* [Exercise goal]:
Please output exactly the lines from the one that holds "Task: Focus the Display name text field" through the final line of the data, and nothing else; leave out any pictures.

[Data entries]
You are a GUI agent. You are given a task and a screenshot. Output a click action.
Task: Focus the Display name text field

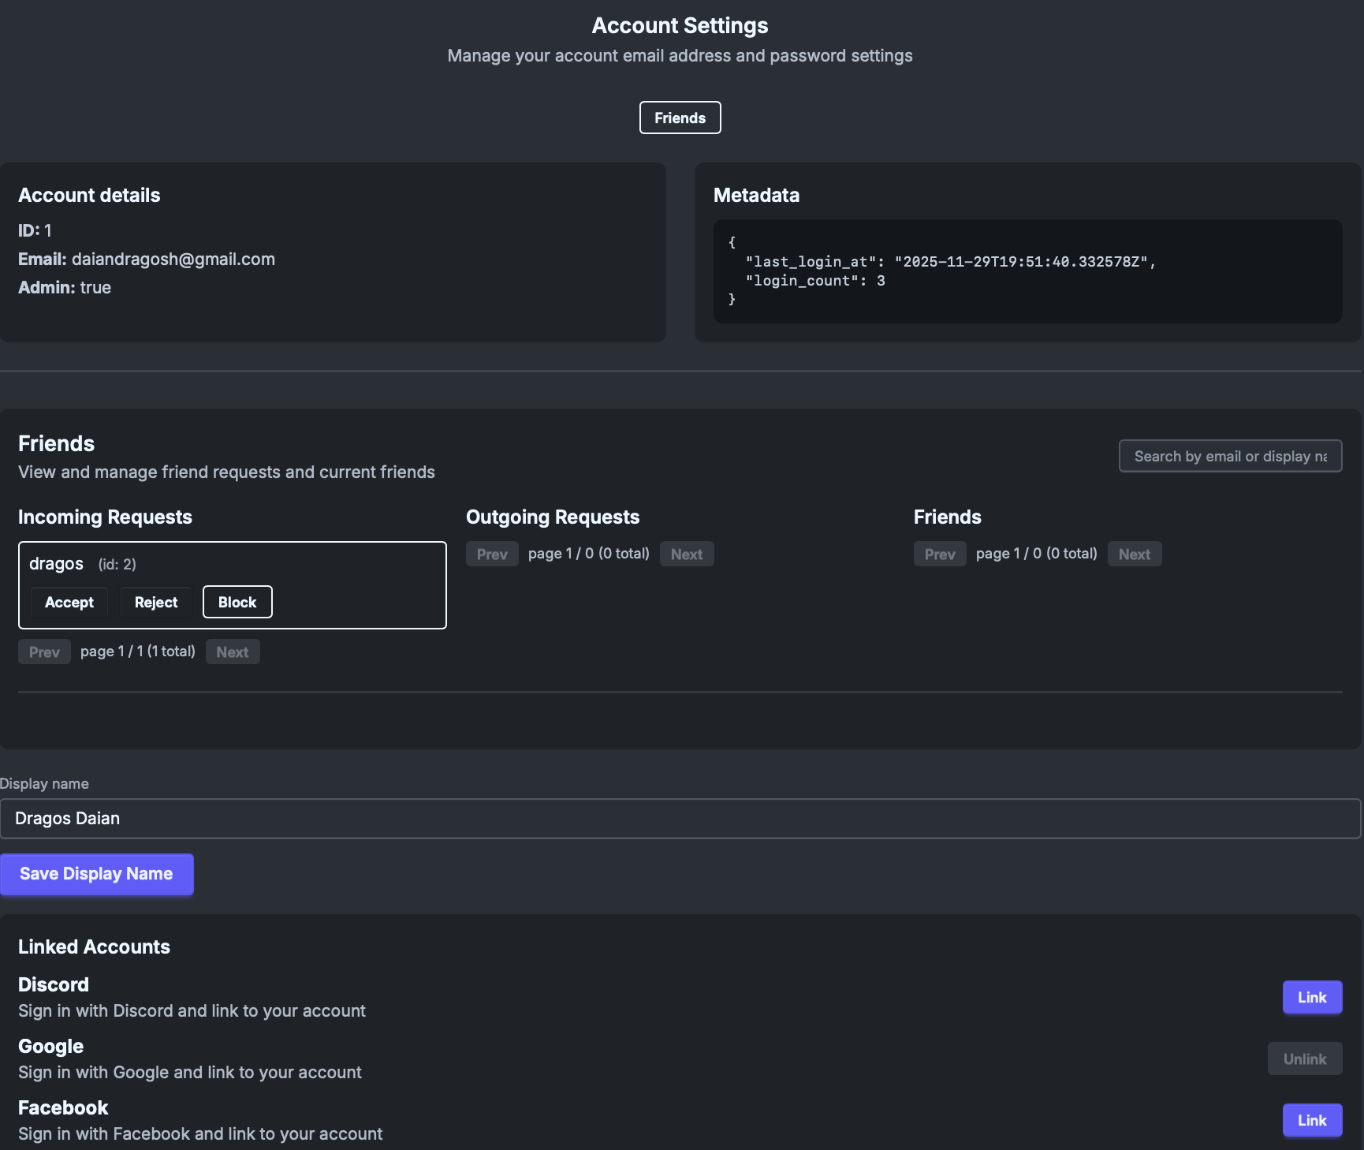(x=680, y=819)
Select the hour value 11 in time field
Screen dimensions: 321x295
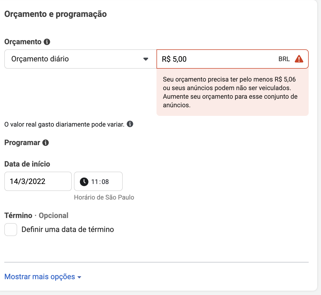pos(95,182)
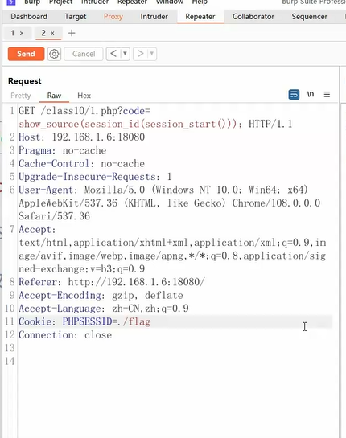Screen dimensions: 346x438
Task: Open the Collaborator tab
Action: [253, 17]
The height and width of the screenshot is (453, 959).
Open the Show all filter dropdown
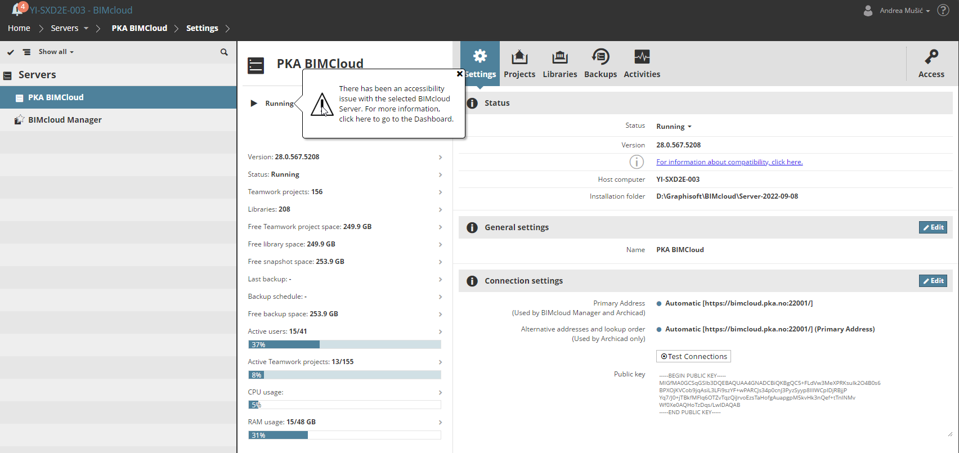(x=56, y=52)

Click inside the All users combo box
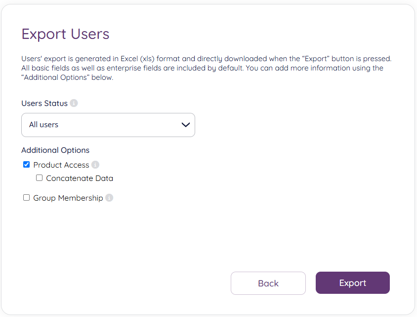99,125

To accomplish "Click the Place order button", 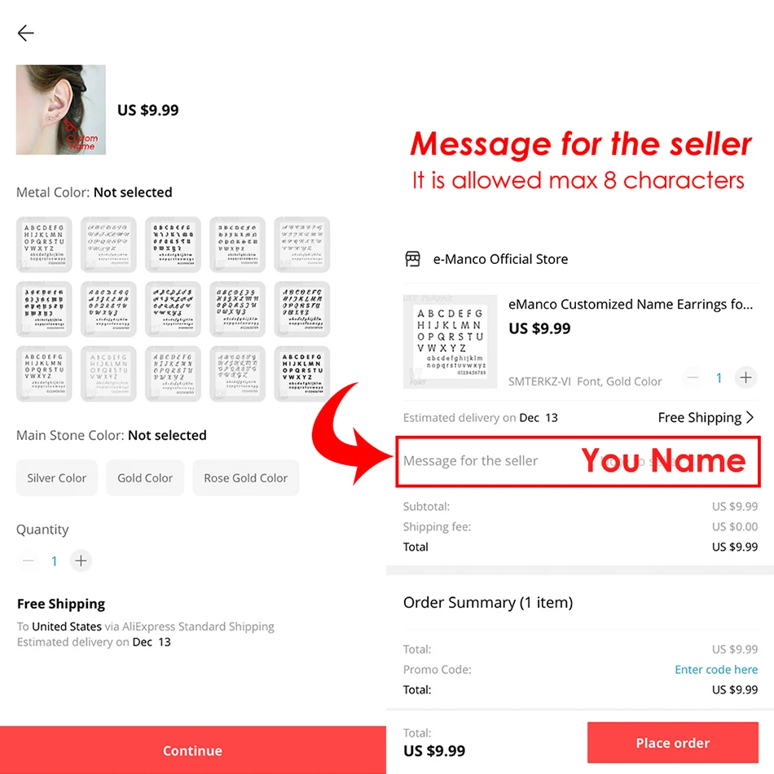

* [Solution to the problem]:
Task: Focus the Display name text field

(x=680, y=819)
Select the hour value 11 in time field
Screen dimensions: 321x295
pos(95,182)
Screen dimensions: 346x438
Task: Open the Collaborator tab
Action: [253, 17]
The height and width of the screenshot is (453, 959).
Open the Show all filter dropdown
(x=56, y=52)

Click inside the All users combo box
99,125

To accomplish "Click the Place order button", 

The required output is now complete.